In this issue of Blood, Zumerle et al elegantly demonstrate that hepatocytes are the key site of synthesis of hepcidin, a central regulator of iron homeostasis deficient or aberrantly expressed in hereditary hemochromatosis, β-thalassemia, anemia of inflammation, and other iron-related conditions.1
Hepcidin is a peptide hormone secreted predominantly by the liver.2 Originally presumed to function largely as an antimicrobial factor (hence its full genetic name, hepcidin antimicrobial peptide), hepcidin inhibits absorption of dietary iron and release of iron from macrophages. It accomplishes this by regulating levels of ferroportin, the only known cellular iron export protein identified to date in vertebrates. Ferroportin is expressed on the basolateral cell surface of duodenal enterocytes and the cell surface of macrophages responsible for scavenging iron from red blood cells. Hepcidin binding to ferroportin initiates the internalization and degradation of ferroportin. In this manner, hepcidin limits uptake of iron from the gut and release of iron recycled from red blood cells. Given this critical role of hepcidin in homeostasis of iron, an essential yet potentially toxic nutrient, it is not surprising that hepcidin is regulated by many processes in the body, including iron abundance, inflammation, erythropoietic drive, and hypoxia.
Although hepcidin is synthesized largely by the liver, its expression has been documented in cell types other than hepatocytes, as referenced in the article at hand. Determining the physiologically relevant site of hepcidin synthesis is a critical step in understanding hepcidin’s role in iron biology. By constructing and characterizing mice with hepatocyte-specific hepcidin deficiency, Zumerle et al convincingly demonstrate that hepatocytes are the relevant source of hepcidin synthesis for systemic iron homeostasis (see figure). Their mouse model develops predicted characteristics of hereditary hemochromatosis, a common inherited disease of iron overload attributable to hepcidin deficiency: iron overload in the liver, pancreas, and plasma; iron deficiency in macrophages in the spleen; and increased ferroportin expression in the duodenum and spleen. What is particularly striking about their mouse model is that serum hepcidin levels are undetectable, indicating that cell types other than hepatocytes contribute negligibly to circulating hepcidin levels.

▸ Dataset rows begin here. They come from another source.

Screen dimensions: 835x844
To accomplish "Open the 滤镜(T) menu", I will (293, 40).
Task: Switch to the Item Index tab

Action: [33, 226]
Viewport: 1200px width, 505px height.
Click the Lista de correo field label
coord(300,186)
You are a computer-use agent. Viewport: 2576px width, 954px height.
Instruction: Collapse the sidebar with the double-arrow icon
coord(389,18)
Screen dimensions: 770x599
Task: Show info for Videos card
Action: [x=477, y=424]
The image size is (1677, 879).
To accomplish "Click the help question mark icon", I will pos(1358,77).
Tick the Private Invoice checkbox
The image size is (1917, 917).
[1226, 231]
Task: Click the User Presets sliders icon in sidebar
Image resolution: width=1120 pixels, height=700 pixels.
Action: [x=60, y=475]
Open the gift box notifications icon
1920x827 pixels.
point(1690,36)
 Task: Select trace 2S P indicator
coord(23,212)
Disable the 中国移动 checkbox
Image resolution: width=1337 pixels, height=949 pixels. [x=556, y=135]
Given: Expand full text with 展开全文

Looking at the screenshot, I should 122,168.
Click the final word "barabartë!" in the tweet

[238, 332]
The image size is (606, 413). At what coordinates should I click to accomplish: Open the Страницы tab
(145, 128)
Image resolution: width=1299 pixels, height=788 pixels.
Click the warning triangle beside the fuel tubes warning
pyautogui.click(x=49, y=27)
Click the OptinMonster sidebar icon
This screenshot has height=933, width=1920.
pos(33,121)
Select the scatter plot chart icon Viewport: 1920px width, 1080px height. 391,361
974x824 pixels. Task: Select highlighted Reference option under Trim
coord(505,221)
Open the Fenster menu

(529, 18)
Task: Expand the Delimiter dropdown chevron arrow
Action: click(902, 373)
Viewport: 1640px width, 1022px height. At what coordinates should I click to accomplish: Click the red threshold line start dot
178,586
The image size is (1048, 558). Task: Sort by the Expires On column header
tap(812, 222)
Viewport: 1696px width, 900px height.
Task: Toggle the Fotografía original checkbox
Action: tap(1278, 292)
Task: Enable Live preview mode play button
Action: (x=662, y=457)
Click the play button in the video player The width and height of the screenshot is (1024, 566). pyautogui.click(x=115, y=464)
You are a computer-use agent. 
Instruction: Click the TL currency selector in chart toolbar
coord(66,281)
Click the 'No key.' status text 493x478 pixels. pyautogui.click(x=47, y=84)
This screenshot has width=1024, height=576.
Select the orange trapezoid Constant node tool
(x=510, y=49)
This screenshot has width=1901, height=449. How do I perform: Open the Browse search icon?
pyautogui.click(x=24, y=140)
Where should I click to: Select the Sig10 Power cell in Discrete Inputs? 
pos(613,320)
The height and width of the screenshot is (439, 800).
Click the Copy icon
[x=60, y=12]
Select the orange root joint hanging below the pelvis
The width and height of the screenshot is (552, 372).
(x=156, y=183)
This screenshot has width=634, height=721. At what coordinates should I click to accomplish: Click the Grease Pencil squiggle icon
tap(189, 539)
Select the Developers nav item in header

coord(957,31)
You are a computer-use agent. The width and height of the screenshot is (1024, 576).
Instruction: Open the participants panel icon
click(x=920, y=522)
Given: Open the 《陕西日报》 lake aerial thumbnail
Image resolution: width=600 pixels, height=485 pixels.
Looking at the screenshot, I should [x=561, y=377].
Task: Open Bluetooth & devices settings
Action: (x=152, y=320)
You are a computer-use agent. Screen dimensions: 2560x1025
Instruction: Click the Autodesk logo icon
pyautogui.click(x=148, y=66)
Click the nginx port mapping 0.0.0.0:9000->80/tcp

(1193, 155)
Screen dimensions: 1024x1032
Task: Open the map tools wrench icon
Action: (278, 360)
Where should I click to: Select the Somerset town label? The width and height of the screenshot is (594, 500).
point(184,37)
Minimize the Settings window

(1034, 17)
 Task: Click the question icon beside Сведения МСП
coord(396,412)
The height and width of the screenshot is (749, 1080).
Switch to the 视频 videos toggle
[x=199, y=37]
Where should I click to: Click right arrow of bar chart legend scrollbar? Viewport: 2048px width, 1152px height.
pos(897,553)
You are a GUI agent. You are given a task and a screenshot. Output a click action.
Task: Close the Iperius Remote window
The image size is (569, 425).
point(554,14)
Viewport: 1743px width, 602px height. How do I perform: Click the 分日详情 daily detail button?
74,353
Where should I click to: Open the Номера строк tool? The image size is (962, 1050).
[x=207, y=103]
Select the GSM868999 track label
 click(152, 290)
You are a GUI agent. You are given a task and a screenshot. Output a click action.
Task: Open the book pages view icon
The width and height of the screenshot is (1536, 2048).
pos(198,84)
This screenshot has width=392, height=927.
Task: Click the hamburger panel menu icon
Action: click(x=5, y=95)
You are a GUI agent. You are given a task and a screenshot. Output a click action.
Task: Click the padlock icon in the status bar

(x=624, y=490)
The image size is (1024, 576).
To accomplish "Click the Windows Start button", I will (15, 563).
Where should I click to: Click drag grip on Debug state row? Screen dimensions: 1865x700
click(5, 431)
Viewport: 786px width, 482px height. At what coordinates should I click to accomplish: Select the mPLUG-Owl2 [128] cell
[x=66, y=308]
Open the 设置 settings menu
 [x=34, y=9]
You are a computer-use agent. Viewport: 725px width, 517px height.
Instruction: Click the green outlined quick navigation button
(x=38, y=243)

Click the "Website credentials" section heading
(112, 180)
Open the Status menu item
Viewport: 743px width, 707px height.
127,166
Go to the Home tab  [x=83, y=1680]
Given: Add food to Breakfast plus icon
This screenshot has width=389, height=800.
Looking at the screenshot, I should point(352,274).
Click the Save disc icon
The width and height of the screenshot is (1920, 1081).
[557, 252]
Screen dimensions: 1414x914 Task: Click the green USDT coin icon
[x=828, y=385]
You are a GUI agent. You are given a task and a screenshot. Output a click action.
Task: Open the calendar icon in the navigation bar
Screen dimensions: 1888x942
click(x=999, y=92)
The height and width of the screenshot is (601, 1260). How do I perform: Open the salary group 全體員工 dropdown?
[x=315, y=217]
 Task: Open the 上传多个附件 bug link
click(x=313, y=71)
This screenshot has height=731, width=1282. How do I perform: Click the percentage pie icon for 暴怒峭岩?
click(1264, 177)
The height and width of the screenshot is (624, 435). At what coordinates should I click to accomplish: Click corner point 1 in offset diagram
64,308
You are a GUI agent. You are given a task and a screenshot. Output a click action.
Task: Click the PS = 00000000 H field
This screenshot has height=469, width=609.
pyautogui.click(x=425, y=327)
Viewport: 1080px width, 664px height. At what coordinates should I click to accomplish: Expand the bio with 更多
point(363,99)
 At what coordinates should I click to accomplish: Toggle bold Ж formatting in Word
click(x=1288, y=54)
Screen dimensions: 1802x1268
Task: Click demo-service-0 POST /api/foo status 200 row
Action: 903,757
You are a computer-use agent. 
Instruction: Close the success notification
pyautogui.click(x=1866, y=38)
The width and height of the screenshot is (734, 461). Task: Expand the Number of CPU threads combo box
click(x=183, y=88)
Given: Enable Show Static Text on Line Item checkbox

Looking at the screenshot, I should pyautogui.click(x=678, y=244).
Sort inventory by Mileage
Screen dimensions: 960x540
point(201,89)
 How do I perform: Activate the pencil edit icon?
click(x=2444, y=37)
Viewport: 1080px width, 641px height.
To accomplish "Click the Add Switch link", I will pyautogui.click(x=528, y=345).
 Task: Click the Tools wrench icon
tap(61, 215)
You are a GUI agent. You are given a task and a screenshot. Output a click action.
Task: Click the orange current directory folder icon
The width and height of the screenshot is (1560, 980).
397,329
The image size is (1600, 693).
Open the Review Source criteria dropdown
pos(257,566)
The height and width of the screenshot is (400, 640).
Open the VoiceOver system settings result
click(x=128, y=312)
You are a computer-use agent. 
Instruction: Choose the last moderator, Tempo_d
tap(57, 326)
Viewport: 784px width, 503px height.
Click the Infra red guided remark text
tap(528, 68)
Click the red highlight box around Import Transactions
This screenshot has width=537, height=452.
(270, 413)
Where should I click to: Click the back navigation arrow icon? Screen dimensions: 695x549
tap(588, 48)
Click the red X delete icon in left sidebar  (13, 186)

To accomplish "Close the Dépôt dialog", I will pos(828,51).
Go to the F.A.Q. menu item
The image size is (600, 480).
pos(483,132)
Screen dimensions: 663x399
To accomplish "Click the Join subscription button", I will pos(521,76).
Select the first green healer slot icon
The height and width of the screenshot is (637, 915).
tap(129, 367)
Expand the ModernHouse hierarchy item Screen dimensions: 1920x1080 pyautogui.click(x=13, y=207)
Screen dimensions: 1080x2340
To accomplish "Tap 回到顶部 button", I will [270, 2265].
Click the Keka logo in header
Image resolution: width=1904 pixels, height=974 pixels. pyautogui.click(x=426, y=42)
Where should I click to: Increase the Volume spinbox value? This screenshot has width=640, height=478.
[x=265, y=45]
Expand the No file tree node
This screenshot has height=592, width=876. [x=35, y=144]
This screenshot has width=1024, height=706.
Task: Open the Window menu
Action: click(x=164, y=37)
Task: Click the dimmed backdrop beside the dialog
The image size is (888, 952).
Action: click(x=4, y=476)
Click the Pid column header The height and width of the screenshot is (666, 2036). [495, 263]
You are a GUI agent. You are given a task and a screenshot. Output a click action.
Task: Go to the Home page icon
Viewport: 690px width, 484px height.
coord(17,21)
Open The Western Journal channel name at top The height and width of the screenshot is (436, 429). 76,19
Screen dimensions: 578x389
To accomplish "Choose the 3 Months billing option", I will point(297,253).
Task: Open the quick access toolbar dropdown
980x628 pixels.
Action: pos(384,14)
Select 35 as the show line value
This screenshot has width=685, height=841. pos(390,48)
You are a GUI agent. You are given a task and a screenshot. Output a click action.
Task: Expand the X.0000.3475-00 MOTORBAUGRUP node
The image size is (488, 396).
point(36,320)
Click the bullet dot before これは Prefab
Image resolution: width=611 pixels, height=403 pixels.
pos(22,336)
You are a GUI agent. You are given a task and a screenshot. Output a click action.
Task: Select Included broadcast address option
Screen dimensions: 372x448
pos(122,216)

Zumerle et al’s finding that hepcidin synthesis by other cell types cannot compensate for deficiency of hepatocyte-derived hepcidin does not exclude the possibility that hepcidin derived from cells other than hepatocytes plays a role in local iron homeostasis. For example, the potential role of locally derived hepcidin in modulating cardiac iron biology may be clinically relevant given that cardiac dysfunction is a leading cause of mortality in patients with β-thalassemias, a group of inherited anemias characterized by inappropriately low hepcidin levels and iron loading in the heart and other organs.3 The potential role of brain-derived hepcidin in regulating distribution of iron to and within the brain may also be relevant given that aberrant brain iron homeostasis has been strongly implicated in neurodegenerative diseases such as Alzheimer disease and Parkinson disease.4 The use of the mouse model established by Zumerle et al to generate mice with tissue-specific hepcidin deficiencies now permits investigators to ask targeted questions about the relevance of hepcidin synthesized in other organs. For example, does hepcidin synthesized in the heart play an essential role in baseline cardiac physiology or the response of mice to cardiac iron overload, hypoxia, and inflammation? What effect does hepcidin deficiency in neurons and other resident cell types have on iron transport across the blood-brain barrier and the choroid plexus–cerebrospinal fluid barrier or on distribution of iron to specific regions within the central nervous system?
Zumerle et al’s report also has therapeutic implications. If the liver is the origin of systemically active hepcidin, then targeting hepcidin expression by the liver should be sufficient to impact systemic iron homeostasis. Indeed, pharmacologic antagonism of TMPRSS6, a physiological inhibitor of hepcidin expression present mainly in the liver, markedly attenuates the disease characteristics of mouse models of hereditary hemochromatosis and β-thalassemia.5,6 Other therapeutic means of modulating hepcidin expression are actively being explored, including hepcidin agonists and antagonists. Results of their application to models of diseases of systemic hepcidin deficiency or excess are encouraging.7 Although these novel potential treatments for iron-related diseases are tremendously exciting, such advances all originated when fundamental, mechanism-based questions about physiological processes underlying iron biology were asked and addressed by researchers such as Zumerle et al.
Conflict-of-interest disclosure: The author declares no competing financial interests.